Le Généraliste : Quels sont les différents types d’études menées en nutrition ?
Pr Serge Hercberg : On commence souvent par des études sur modèles cellulaires, puis sur animaux, sur des personnes malades et enfin en population générale. Les études cas témoins permettent de comparer l’alimentation des personnes qui ont développé une certaine maladie à celle des autres sujets de l’étude. Les études prospectives, appelées aussi études de cohorte ou de population, qui observent ce qui se passe avant que la maladie ne se déclare, ont plus de valeur. L’idéal est de combiner plusieurs études de cohorte.
Quant aux études d’intervention, destinées à tester le rôle d’un aliment ou d’un nutriment particulier versus placebo, elles sont difficiles à mettre en place. Pour que le niveau de preuve soit suffisant, il est nécessaire de combiner les résultats de plusieurs études.
Quel niveau de preuve est nécessaire pour donner des conseils nutritionnels à la population ?
Pr S.H. Les études de cohorte doivent être suffisantes en taille et en durée et couvrir si possible différents types de population (anglo-saxon, latin…), mais ne doivent pas obligatoirement être représentatives de la population générale (cf les études américaines sur les infirmières, les électriciens de Chicago…) Il est important de s’assurer de la plausibilité biologique de leurs résultats.
Pour analyser l’impact de l’alimentation sur une maladie fréquente, comme le cancer tous sites confondus, il suffit d’inclure quelques dizaines de milliers de personnes. Si l’on s’intéresse à un certain type de cancer, il faut au moins 200 000 personnes. Toutes les grandes revues internationales vérifient d’ailleurs la puissance et la qualité de l’analyse statistique avant de publier une étude.
Pouvez-vous nous donner un exemple d’étude sur laquelle on peut s’appuyer ?

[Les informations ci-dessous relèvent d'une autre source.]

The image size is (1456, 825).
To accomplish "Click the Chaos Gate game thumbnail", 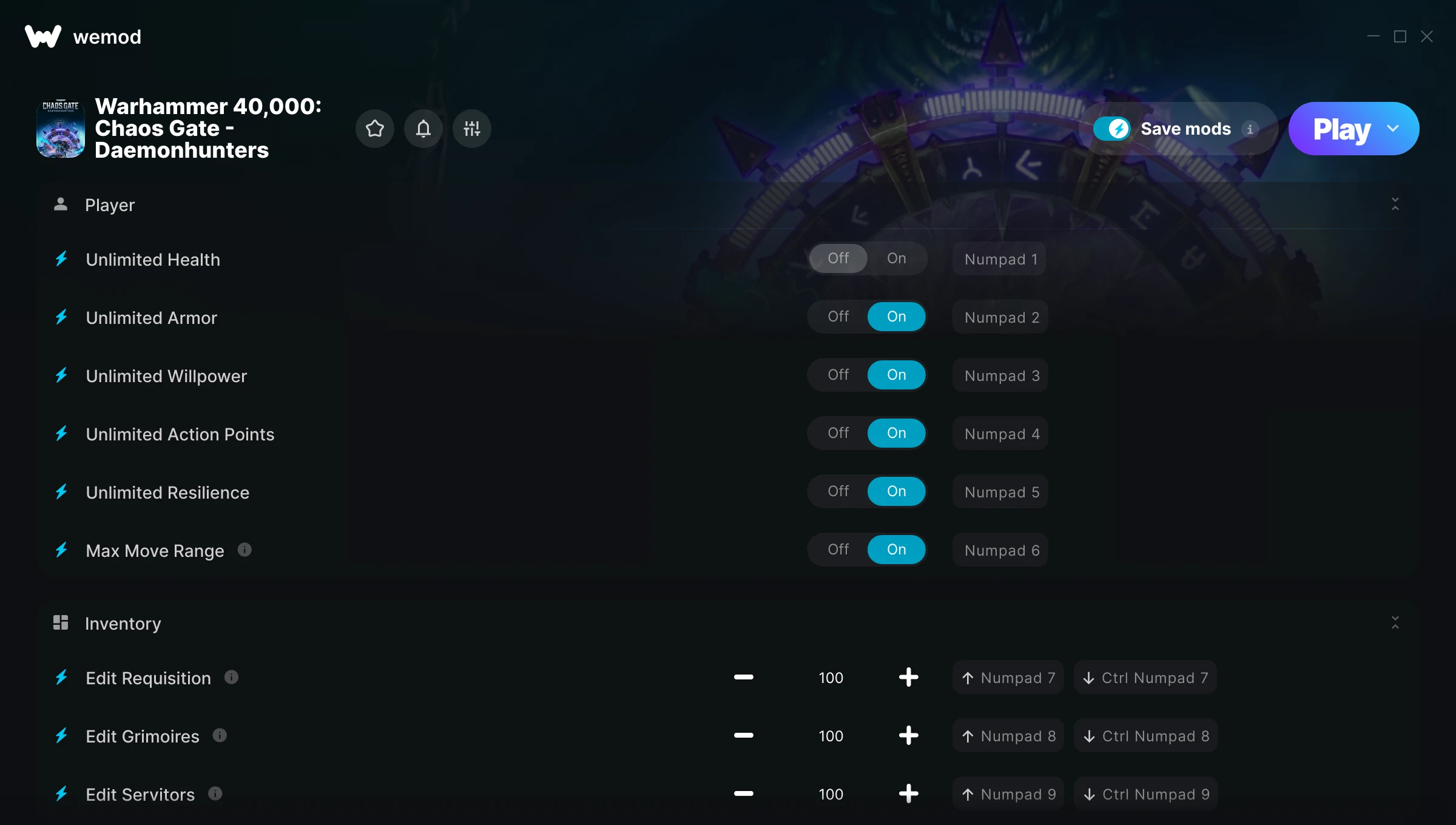I will pyautogui.click(x=61, y=129).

Pr S.H. Le travail mené par le World Cancer Research Fund, dont les résultats ont été publiés en 2007 et diffusés en France par l’Inca en 2009, permet de tirer des conclusions, grâce à une méthodologie d’analyse fiable des études portant sur l’impact de certains aliments sur les différents types de cancer. Sur 70 000 articles recensés, 7 000 ont été considérés comme valides et analysés par 200 chercheurs et un panel de 21 experts à travers le monde. Grâce à ce type d’étude, on sait aujourd’hui que l’alimentation peut diminuer de 25 à 30 % le risque de cancer, ce qui est considérable. Aucun médicament n’a un impact aussi important…

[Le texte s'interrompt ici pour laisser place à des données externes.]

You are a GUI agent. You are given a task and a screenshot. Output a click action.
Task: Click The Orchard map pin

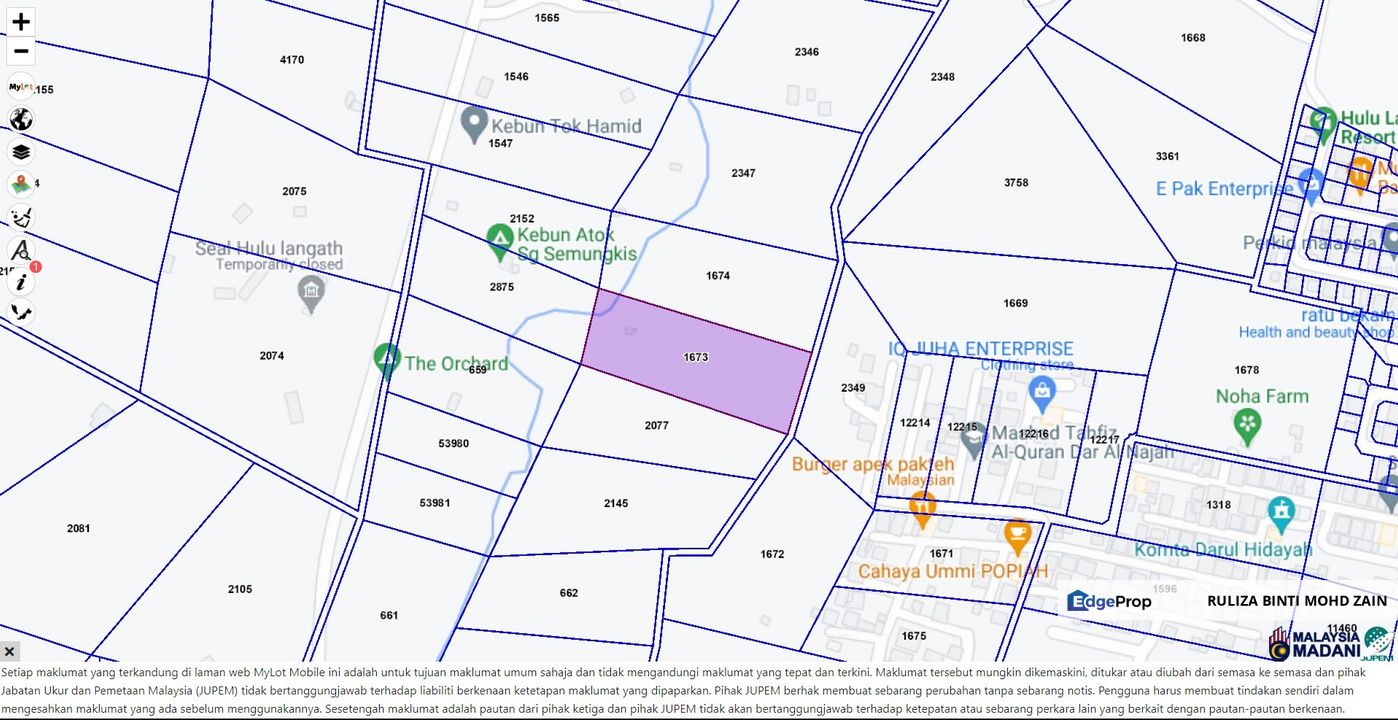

Est-il nécessaire de définir à l’avance ce que l’on veut démontrer ?
Pr S.H. Il est important d’avoir des hypothèses de départ sur le rôle de certains aliments ou nutriments sur les grandes maladies, mais on peut ensuite revenir sur la base des données collectées pour réaliser d’autres analyses. Il y a le parcours imposé et le parcours libre… Comme en patinage artistique !

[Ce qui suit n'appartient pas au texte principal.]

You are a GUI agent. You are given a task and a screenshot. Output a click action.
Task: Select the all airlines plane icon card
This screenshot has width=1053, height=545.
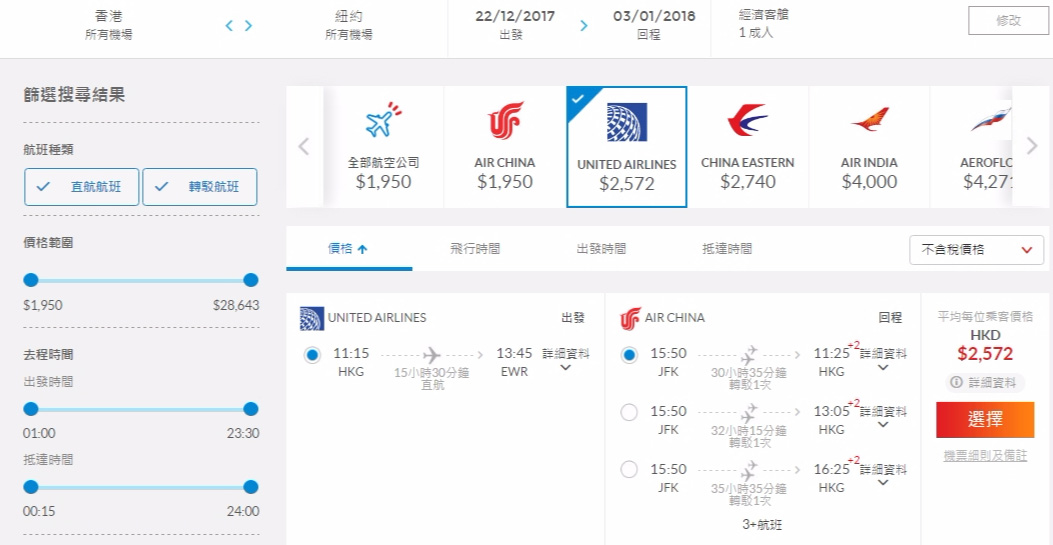(383, 147)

Quelles sont les principales erreurs à éviter dans l’interprétation des études nutritionnelles ?
Pr S.H. Il faut se garder de tirer des conclusions à partir d’une seule étude, surtout si elle est limitée. L’extrapolation peut être dangereuse… Après la « mode » des anti-oxydants et, notamment du bêta-carotène, diverses études aux Etats-Unis et en Finlande, tout comme l’étude Suvimax en France, ont montré que leur consommation sous forme de compléments alimentaires à forte dose augmentait le risque de cancer de la prostate et du poumon chez des populations à risque. D’une manière générale, appuyons-nous sur les recommandations internationales officielles et les conclusions des comités d’experts et méfions-nous des "gourous" et des opinions personnelles, qui n’ont aucune valeur.